2.3.1 Beberapa Masalah Dalam
Implementasi Kebijaksanaan Moneter
Masalah pertama menyangkut pilihan mengenai apa yang
sebaiknya dijadikan sebagai “sasaran antara” atau (intermediate target) bagi
kebijakan moneter. Masalah kedua berkaitan dengan pilihan mengenai konsep “uang
beredar” yang mana yang paling baik sebagai sasaran. Masalah ketiga adalah
mengenai pilihan apakah kebijaksanaan moneter perlu dilaksanakan secara aktif,
atau lebih bersifat “otomatis” dengan mengikuti aturan umum tertentu, dan
masalah keempat berkaitan dengan perkembangan baru didalam teori kebijakan
moneter dan kebijaksanaan ekonomi makro pada umumnya.
a.
Tingkat Bunga Atau Ungan Beredar
Sasaran akhir jangka pendek dari baik dari kebijaksanaan
moneter maupun fiscal adalah menjaga keseimbangan dari perekonomian, yaitu agar
tercapai inflasi yang rendah, tingkat kegiatan ekonomi produksi yang tinggi
serta neraca pembayaran yang seimbang.
Ini merupakan tujuan yang “ideal” dari kebijaksanaan ekonomi
secara keseluruhan. Tentu tidak semua aspek dari sasaran ini akan dicapai
secara penuh dan sekaligus dalam kenyataan. Dalam usaha pencapaian sasran akhir
tersebut, kebijaksanaan moneter dengan pengaruhnya pada ketiga aspek sasaran
akhir tersebut adalah panjang, sehingga akan sangat terlambat seandainya
terjadi kesalahan kebijaksanaan, dan kebijaksanaan hanya bisa diubah setelah
hasil akhir telah diamati.
Tingkat
suku bunga yang stabil menunjukan bahwa situasi pasar uang adalah tenang dan
bahwa ada keseimbangan antara permintaan dan penawaran. Oleh sebab itu
memelihara kestabilan tingkat bunga bukanlah berarti bunga pada tingkat
tertentu.
b.
Bank Indonesia
memiliki
tujuan untuk mencapai dan memelihara kestabilan nilai rupiah. Tujuan ini
sebagaimana tercantum dalam UU No. 3 tahun 2004 pasal 7 tentang Bank Indonesia.
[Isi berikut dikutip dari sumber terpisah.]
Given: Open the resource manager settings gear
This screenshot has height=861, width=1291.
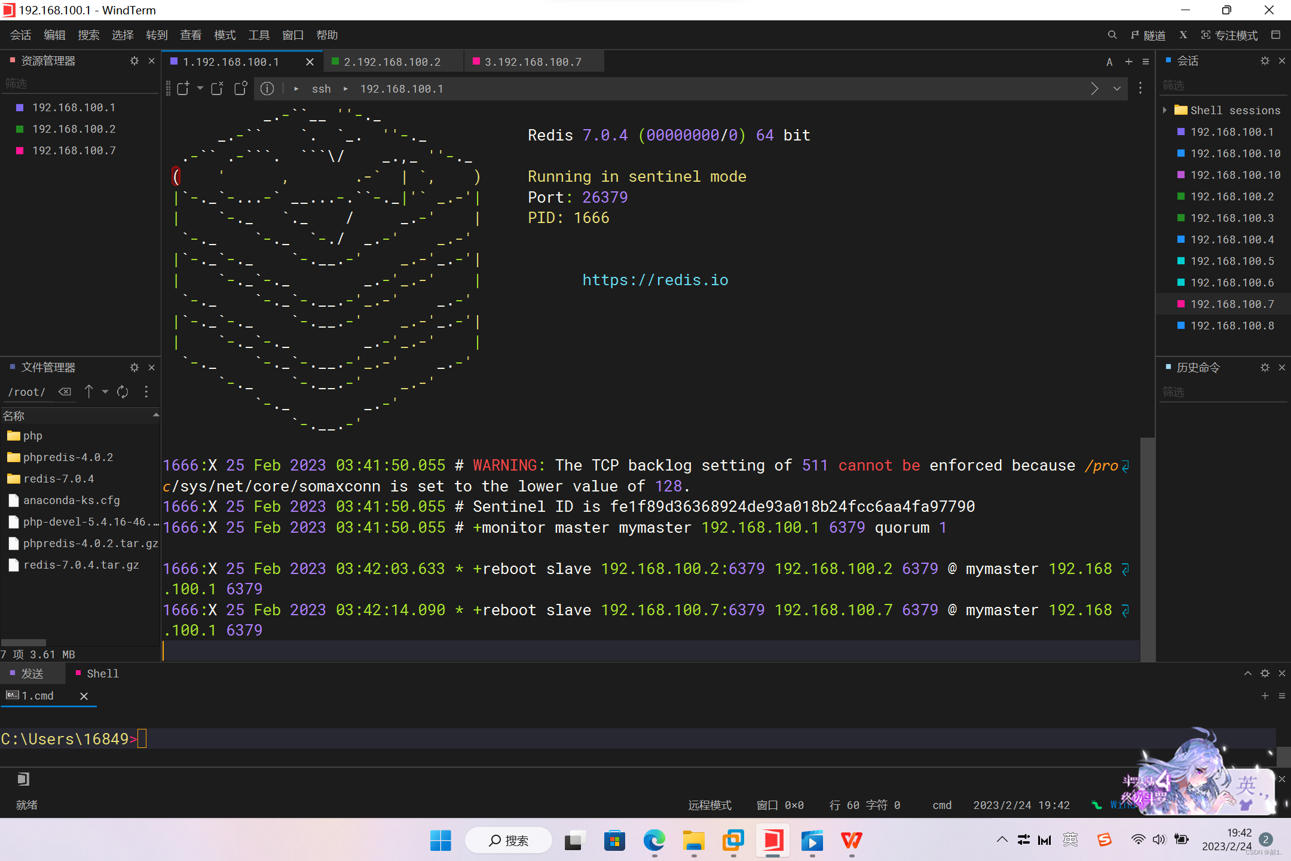Looking at the screenshot, I should [134, 61].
Hal yang dimaksud dengan kestabilan nilai rupiah antara lain adalah kestabilan
terhadap harga-harga barang dan jasa yang tercermin pada inflasi. Untuk
mencapai tujuan tersebut, sejak tahun 2005 Bank Indonesia menerapkan kerangka
kebijakan moneter dengan inflasi sebagai sasaran utama kebijakan moneter
(Inflation Targeting Framework) dengan menganut sistem nilai tukar yang
mengambang (free floating). Peran kestabilan nilai tukar sangat penting dalam
mencapai stabilitas harga dan sistem keuangan. Oleh karenanya, Bank Indonesia
juga menjalankan kebijakan nilai tukar untuk mengurangi volatilitas nilai tukar
yang berlebihan, bukan untuk mengarahkan nilai tukar pada level tertentu.
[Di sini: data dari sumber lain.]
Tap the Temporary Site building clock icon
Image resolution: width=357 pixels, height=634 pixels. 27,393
Dalam pelaksanaannya, Bank Indonesia memiliki kewenangan
untuk melakukan kebijakan moneter melalui penetapan sasaran-sasaran moneter
(seperti uang beredar atau suku bunga) dengan tujuan utama menjaga sasaran laju
inflasi yang ditetapkan oleh Pemerintah. Secara operasional, pengendalian
sasaran-sasaran moneter tersebut menggunakan instrumen-instrumen, antara lain
operasi pasar terbuka di pasar uang baik rupiah maupun valuta asing, penetapan
tingkat diskonto, penetapan cadangan wajib minimum, dan pengaturan kredit atau
pembiayaan. Bank Indonesia juga dapat melakukan cara-cara pengendalian moneter
berdasarkan Prinsip Syariah.
Kebijakan Moneter, Kondisi ekonomi negara Indonesia pada
masa orde baru sudah pernah memanas. Pada saat itu pemerintah melakukan
kebijakan moneter berupa contractionary monetary policy dan vice versa.
Kebijakan tersebut cukup efektif dalam menjaga stabilisasi ekonomi dan ongkos
yang harus dibayar relatif murah. Kebijakan moneter yang ditempuh saat ini berupa
open market operation memerlukan ongkos yang mahal. Kondisi ini diperparah
dengan adanya kendala yang lebih besar, yaitu pengaruh pasar keuangan
internasional.
c.
Teori Inflasi
Salah satu peristiwa moneter yang sangat penting dan yang
dijumpai dihampir semua Negara di dunia adalah inflasi. Defenisi singkat
mengenai inflasi adalah kecendrungan dari harga-harga untuk menaikkan harga
secara umum dan terus-menerus (Boediono). Kecendrugan kenaikan harga terjai
karena adanya musiman dan adanya hari-hari besar atau yang terjadi sekali saja.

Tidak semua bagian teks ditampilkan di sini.